Owing to the terror which it inspired, and which kept at a distance all who could observe or bear testimony on the subject, it had always been easy to obtain an entrance there at night by means of a rope ladder, or even by the use of the first ladder coming to hand in one of the neighbouring fields. A consignment of goods or provisions left there might await in perfect safety the time and opportunity for a furtive embarkation. Tradition relates that forty years ago a fugitive – for political offences as some affirm, for commercial as others say – remained for some time concealed in the haunted house at Pleinmont; whence he finally succeeded in embarking in a fishing-boat for England. From England a passage is easily obtained to America.[Pg 96]
Tradition also avers that provisions deposited in this house remain there untouched, Lucifer and the smugglers having an interest in inducing whoever places them there to return.
From the summit of the house, there is a view to the south of the Hanway Rocks, at about a mile from the shore.
These rocks are famous. They have been guilty of all the evil deeds of which rocks are capable. They are the most ruthless destroyers of the sea. They lie in a treacherous ambush for vessels in the night. They have contributed to the enlargement of the cemeteries at Torteval and Rocquaine.
A lighthouse was erected upon these rocks in 1862. At the present day, the Hanways light the way for the vessels which they once lured to destruction; the destroyer in ambush now bears a lighted torch in his hand; and mariners seek in the horizon, as a protector and a guide, the rock which they used to fly as a pitiless enemy. It gives confidence by night in that vast space where it was so long a terror – like a robber converted into a gendarme.
There are three Hanways: the Great Hanway, the Little Hanway, and the Mauve. It is upon the Little Hanway that the red light is placed at the present time.
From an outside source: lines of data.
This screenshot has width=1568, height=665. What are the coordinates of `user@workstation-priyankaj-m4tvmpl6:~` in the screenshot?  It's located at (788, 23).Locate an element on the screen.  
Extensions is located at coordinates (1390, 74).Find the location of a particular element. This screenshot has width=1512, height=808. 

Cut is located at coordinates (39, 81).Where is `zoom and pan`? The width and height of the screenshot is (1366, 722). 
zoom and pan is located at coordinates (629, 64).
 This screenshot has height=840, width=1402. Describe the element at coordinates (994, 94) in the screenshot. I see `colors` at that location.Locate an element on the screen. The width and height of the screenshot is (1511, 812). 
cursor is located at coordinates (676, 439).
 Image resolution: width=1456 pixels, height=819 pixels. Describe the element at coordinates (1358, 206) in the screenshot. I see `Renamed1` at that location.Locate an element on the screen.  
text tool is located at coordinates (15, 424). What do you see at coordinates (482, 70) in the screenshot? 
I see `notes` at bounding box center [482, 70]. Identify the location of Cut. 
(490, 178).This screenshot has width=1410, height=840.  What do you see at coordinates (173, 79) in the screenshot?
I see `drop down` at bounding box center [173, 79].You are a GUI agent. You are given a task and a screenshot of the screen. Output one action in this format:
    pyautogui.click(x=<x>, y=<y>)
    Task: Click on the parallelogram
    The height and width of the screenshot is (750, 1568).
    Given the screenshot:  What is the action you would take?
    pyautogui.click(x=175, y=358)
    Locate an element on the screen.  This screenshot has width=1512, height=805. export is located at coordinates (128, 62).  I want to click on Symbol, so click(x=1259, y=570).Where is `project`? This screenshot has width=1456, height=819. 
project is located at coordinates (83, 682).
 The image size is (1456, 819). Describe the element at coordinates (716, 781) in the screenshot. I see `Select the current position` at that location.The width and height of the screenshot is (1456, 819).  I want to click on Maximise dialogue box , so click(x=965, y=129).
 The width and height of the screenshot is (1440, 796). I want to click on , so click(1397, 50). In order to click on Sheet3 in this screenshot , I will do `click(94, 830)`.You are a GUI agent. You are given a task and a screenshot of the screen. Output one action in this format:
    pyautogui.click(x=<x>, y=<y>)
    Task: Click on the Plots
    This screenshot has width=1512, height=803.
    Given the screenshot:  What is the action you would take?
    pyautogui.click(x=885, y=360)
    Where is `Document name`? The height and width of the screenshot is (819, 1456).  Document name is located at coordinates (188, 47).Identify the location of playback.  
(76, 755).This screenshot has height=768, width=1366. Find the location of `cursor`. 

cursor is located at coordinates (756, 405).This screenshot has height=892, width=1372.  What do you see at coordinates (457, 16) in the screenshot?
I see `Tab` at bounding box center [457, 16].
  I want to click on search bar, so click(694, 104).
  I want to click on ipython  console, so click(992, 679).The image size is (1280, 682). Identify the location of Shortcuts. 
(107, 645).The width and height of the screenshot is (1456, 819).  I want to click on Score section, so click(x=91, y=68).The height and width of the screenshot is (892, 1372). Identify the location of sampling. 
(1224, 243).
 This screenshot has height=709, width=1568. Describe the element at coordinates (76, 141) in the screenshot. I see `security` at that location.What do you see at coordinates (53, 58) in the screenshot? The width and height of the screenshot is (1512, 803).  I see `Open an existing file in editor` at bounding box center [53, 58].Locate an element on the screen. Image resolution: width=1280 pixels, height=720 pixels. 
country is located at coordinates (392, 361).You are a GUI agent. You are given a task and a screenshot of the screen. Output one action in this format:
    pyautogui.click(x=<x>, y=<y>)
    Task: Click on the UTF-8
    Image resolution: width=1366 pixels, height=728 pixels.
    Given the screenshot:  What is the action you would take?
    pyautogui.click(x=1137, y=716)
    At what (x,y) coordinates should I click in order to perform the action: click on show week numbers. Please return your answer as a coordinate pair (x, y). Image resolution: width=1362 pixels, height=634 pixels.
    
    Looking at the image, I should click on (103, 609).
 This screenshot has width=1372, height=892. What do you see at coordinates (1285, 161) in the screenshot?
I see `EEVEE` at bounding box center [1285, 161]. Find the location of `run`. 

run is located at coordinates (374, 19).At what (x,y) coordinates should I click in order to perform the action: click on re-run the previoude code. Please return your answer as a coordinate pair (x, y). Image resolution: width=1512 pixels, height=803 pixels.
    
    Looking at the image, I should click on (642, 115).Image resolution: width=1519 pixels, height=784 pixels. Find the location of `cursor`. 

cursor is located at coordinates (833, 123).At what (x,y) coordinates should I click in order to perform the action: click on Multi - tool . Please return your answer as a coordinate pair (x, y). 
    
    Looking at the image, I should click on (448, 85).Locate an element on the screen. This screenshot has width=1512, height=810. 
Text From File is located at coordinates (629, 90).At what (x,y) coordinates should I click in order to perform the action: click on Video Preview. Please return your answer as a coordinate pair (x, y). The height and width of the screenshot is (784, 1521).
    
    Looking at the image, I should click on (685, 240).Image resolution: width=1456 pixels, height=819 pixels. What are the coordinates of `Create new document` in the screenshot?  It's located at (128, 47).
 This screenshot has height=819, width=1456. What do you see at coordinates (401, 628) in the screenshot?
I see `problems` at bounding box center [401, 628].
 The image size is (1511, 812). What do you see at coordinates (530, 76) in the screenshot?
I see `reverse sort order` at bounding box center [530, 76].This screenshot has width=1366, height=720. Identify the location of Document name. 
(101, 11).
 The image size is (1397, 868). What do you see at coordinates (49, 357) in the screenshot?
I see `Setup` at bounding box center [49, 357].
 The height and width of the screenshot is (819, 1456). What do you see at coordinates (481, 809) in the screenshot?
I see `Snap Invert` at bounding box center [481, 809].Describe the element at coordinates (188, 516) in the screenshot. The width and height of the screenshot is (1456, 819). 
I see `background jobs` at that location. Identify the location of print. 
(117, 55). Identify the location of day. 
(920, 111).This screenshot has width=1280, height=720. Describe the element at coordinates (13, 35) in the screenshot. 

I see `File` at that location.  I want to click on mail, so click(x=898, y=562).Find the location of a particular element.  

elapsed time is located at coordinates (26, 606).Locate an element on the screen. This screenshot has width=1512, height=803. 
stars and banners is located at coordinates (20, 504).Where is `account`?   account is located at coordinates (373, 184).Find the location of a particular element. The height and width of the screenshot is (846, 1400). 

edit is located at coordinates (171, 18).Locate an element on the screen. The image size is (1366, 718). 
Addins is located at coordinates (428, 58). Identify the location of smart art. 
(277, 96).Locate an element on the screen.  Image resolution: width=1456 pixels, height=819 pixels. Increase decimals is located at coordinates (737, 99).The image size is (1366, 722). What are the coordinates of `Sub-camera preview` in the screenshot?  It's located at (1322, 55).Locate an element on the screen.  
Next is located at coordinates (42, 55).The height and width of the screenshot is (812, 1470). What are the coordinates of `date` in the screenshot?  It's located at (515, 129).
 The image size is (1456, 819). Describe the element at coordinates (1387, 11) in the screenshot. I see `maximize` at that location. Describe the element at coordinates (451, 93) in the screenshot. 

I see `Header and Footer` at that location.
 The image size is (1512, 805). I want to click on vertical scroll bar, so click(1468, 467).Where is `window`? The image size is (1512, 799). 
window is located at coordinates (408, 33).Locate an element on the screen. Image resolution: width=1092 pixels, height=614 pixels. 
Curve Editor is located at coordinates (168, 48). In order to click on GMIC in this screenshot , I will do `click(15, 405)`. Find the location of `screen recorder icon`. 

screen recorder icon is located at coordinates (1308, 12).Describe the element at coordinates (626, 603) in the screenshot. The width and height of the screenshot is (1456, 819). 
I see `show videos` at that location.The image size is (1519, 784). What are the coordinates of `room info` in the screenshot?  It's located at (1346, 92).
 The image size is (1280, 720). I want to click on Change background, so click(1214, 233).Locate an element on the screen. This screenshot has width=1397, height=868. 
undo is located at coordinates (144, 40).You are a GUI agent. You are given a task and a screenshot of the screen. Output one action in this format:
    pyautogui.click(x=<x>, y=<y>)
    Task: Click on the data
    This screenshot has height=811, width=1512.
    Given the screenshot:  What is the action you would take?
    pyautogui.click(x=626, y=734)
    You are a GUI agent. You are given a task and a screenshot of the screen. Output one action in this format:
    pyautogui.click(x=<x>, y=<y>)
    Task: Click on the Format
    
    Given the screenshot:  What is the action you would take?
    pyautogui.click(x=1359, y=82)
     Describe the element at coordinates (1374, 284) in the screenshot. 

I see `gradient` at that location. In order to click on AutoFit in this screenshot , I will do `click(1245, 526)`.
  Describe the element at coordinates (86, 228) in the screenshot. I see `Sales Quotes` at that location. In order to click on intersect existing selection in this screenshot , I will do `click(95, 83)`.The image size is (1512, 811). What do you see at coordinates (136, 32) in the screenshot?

This reef of rocks forms part of a group of peaks, some beneath the sea, some rising out of it. It towers above them all; like a fortress, it has advanced works: on the side of the open sea, a chain of thirteen rocks; on the north, two breakers – the High Fourquiés, the Needles, and a sandbank called the Hérouée. On the south, three rocks – the Cat Rock, the Percée, and the Herpin Rock; then two banks – the South Bank and the Muet: besides which, there is, on the side opposite Pleinmont, the Tas de Pois d’Aval.
To swim across the channel from the Hanways to Pleinmont is difficult, but not impossible. We have already said that this was one of the achievements of Clubin. The expert swimmer who knows this channel can find two resting-places, the Round Rock, and further on, a little out of the course, to the left, the Red Rock.